Karnataka

SK Sharma, co-accused in fake ISRO spy case, passes away in Bengaluru

Written by : TNM Staff

More than a month after the Supreme Court of India ordered the Kerala government to pay a compensation of Rs 50 lakh to scientist Nambi Narayanan for being falsely accused in the infamous 1994 ISRO espionage case, one of the six co-accused, SK Sharma, passed away in the early hours of Thursday.

62-year-old SK Sharma, a labour contractor based in Bengaluru, who was also wrongly tried as a co-accused in the case, passed away on Thursday at a private hospital in the city. He was suffering from a severe form of oesophagus cancer. He is survived by his wife and daughter.

Sharma was arrested by the Kerala police following the arrest of his friend and scientist K Chandrasekhar. Chandrasekhar was wrongly accused of selling Indian-made rocket designs to Pakistan via a Maldivian national. Sharma was charged by Kerala police and Intelligence Bureau (IB) as a party to the case.

The Supreme Court had acquitted Sharma in 1998 with a compensation of Rs 1 lakh. A case of defamation against the Kerala government and state police is still ongoing.

Incidentally, Chandrasekhar had slipped into coma on September 14 just hours before the Supreme Court delivered its verdict. He passed away two days later, on September 16.

More than 24 years after the case was framed, several conspiracy theories were spun around the cases, including that of the American involvement to thwart the progress of ISRO and India’s space partnership with Russia. Another prominent theory was that AK Antony, the former Defence Minister from Kerala, was behind the sinister plan to upset his party colleague and rival K Karunakaran, then Chief Minister of Kerala.

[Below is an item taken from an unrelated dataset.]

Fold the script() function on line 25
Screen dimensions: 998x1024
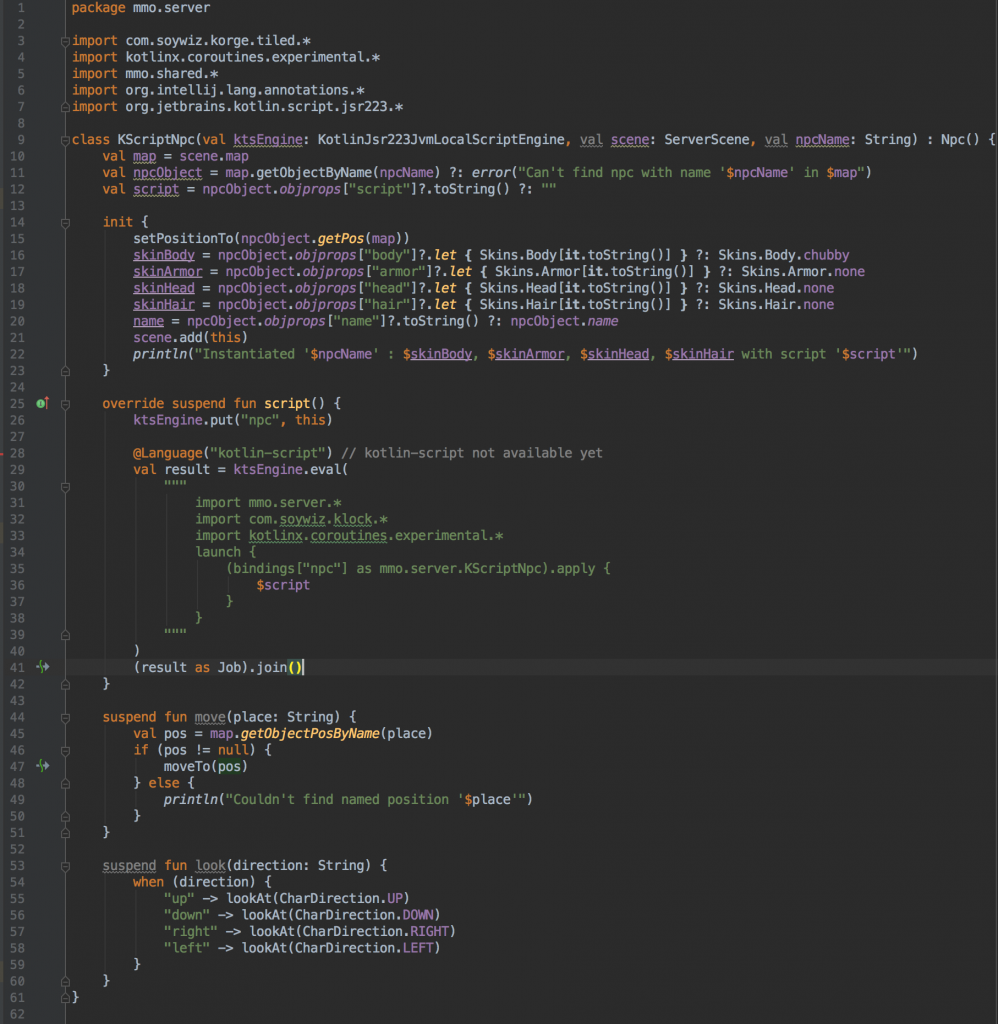pyautogui.click(x=66, y=403)
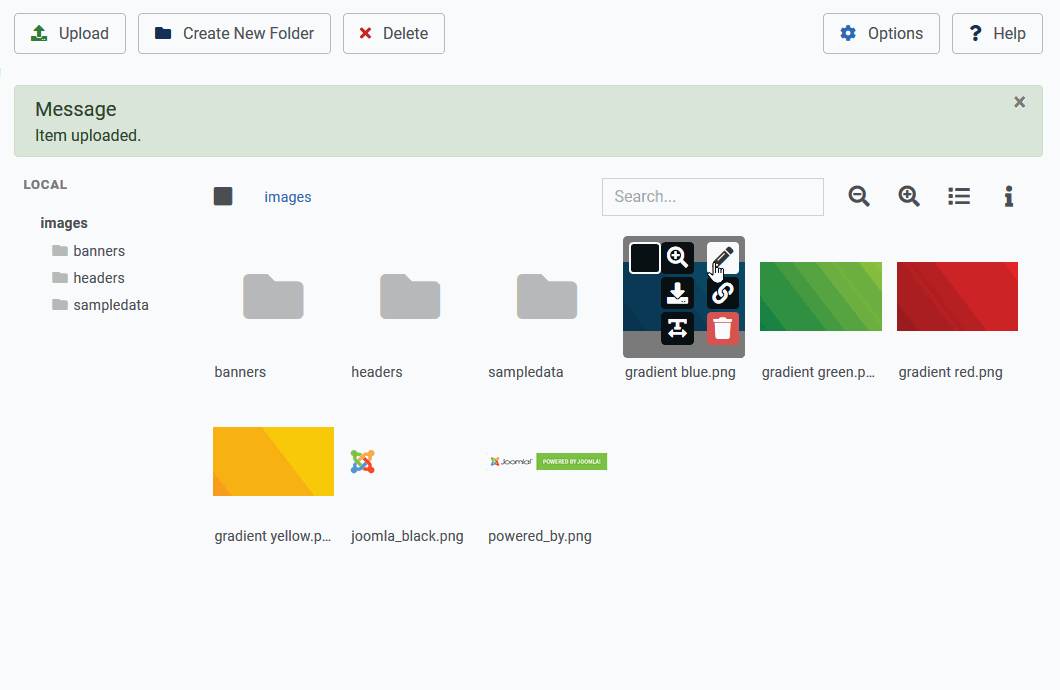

The case took shape with the arrest of a Maldivian national Mariam Rashida, who was nabbed by police for illegally extending her stay in India. The simple case of overstaying her visa turned into the biggest spy scandal of India till date, involving two senior ISRO scientists, two businessmen and two women. By 1996, the CBI had concluded that the case was fabricated by three police officers and the Intelligence Bureau, which was heading the investigation.

Speaking about his “guilty by association” in an interview with the Huffington Post, Sharma’s daughter Monisha, said, “Chandrasekhar uncle told my father that there are these two women from the Maldives, and one of them is trying to get school admission for her child. She was already cheated, by an agent who had promised to help.”

Since Sharma knew the principal of a school, on Chandrasekhar’s request, he managed to get the child an admission, without any donation. “That is how he knew these two women,” added Monisha.